Please write out, exactly, every line of the listing from its first line through the one that includes "588x381 pixels.".

■ ■ ■

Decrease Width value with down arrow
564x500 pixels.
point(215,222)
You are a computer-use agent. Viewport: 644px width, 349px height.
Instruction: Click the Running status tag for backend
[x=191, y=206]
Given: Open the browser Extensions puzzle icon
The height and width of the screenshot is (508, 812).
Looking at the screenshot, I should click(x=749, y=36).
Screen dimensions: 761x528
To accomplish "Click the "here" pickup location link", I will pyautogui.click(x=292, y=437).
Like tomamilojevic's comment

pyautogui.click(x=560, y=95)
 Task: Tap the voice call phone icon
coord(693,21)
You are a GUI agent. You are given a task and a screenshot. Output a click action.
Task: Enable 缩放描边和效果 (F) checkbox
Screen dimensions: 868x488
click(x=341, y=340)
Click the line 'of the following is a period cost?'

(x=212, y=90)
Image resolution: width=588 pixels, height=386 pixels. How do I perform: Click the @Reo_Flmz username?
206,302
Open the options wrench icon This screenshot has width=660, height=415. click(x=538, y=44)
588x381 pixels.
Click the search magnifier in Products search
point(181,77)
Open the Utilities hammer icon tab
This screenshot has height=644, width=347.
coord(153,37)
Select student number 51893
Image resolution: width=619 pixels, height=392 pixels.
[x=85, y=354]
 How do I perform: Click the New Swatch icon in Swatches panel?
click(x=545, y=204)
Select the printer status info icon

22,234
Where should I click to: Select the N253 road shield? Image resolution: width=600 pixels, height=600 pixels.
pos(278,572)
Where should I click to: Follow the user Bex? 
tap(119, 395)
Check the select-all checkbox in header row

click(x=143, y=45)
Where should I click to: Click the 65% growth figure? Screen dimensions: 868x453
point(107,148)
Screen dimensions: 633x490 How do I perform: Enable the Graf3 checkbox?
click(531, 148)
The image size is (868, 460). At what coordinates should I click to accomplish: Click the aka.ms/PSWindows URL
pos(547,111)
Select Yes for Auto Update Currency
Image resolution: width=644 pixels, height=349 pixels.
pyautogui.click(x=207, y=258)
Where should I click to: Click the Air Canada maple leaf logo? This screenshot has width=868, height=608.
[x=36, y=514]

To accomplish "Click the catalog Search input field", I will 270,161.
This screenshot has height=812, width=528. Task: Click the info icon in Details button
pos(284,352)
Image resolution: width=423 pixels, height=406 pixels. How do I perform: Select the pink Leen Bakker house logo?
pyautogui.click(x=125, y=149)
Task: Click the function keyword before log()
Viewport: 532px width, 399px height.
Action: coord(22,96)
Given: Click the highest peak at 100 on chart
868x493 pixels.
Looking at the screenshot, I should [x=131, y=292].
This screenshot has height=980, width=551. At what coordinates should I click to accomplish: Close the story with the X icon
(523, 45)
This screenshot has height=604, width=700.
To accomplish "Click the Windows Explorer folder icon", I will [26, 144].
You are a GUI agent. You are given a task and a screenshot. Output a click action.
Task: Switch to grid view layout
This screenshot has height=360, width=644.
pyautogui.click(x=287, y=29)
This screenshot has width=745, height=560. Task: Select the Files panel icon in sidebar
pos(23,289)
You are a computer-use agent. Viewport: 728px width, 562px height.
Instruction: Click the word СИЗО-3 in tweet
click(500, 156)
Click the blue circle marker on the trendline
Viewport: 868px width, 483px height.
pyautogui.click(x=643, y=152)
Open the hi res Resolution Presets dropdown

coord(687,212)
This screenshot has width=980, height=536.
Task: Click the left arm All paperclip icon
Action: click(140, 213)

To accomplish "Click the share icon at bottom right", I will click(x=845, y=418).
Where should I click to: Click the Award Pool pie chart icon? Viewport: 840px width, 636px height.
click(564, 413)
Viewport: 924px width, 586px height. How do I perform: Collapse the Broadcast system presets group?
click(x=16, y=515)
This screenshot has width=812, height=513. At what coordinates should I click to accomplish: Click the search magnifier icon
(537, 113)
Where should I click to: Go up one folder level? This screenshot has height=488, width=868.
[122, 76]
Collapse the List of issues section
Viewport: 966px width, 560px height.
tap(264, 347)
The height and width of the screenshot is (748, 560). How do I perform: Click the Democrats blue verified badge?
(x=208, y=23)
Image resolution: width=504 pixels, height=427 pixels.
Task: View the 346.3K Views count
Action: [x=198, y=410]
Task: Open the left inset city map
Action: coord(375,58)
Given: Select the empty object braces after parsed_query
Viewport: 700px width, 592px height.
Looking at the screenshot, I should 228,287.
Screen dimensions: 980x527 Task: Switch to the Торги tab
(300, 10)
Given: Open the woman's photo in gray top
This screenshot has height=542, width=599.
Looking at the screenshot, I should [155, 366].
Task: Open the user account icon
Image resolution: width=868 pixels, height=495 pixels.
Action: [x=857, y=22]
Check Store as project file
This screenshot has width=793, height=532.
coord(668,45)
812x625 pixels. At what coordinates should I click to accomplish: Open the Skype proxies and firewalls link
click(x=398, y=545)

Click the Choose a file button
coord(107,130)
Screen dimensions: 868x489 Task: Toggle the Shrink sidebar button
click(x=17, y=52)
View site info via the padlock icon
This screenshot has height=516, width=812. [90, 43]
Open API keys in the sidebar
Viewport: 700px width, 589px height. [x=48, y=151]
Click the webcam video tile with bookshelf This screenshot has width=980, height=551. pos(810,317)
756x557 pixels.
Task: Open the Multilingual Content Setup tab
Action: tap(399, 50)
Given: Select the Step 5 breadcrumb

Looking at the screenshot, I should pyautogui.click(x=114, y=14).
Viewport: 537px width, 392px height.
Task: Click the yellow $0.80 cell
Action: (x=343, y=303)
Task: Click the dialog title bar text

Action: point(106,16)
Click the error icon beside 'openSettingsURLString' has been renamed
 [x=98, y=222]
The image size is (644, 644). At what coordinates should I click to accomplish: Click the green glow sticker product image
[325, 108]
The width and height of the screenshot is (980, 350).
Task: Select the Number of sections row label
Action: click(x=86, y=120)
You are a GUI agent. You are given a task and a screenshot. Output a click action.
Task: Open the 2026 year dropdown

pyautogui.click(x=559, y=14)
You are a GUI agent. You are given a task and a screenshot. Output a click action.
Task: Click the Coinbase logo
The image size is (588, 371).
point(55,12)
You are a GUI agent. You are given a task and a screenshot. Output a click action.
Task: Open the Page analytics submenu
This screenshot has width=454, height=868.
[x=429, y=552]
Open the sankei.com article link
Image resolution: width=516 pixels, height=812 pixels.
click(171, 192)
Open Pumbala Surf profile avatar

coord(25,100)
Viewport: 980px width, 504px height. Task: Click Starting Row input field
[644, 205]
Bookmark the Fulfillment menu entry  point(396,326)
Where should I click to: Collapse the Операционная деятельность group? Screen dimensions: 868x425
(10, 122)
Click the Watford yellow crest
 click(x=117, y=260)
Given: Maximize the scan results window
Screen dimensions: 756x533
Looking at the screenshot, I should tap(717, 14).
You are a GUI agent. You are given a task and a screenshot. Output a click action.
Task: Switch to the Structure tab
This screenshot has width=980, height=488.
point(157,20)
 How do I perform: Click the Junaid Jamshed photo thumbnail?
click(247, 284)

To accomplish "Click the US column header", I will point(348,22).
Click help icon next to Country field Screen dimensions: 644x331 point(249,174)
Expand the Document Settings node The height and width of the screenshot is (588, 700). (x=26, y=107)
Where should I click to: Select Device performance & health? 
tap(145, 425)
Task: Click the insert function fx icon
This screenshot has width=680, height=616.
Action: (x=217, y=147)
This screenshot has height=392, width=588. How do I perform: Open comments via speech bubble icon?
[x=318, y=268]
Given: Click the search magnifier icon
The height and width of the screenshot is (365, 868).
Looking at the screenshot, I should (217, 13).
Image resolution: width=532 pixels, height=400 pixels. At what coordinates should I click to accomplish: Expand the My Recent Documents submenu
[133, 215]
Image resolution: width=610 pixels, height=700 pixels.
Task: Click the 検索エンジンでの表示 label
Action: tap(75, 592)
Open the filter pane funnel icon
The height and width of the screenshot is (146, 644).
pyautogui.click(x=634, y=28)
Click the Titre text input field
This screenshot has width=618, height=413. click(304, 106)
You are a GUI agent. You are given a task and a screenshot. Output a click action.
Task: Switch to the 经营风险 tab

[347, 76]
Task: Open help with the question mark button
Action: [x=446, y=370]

■ ■ ■

Response box ::
Decrease Width value with down arrow
564x500 pixels.
point(215,222)
You are a computer-use agent. Viewport: 644px width, 349px height.
Instruction: Click the Running status tag for backend
[x=191, y=206]
Given: Open the browser Extensions puzzle icon
The height and width of the screenshot is (508, 812).
Looking at the screenshot, I should click(x=749, y=36).
Screen dimensions: 761x528
To accomplish "Click the "here" pickup location link", I will pyautogui.click(x=292, y=437).
Like tomamilojevic's comment

pyautogui.click(x=560, y=95)
 Task: Tap the voice call phone icon
coord(693,21)
You are a GUI agent. You are given a task and a screenshot. Output a click action.
Task: Enable 缩放描边和效果 (F) checkbox
Screen dimensions: 868x488
click(x=341, y=340)
Click the line 'of the following is a period cost?'

(x=212, y=90)
Image resolution: width=588 pixels, height=386 pixels. How do I perform: Click the @Reo_Flmz username?
206,302
Open the options wrench icon This screenshot has width=660, height=415. click(x=538, y=44)
588x381 pixels.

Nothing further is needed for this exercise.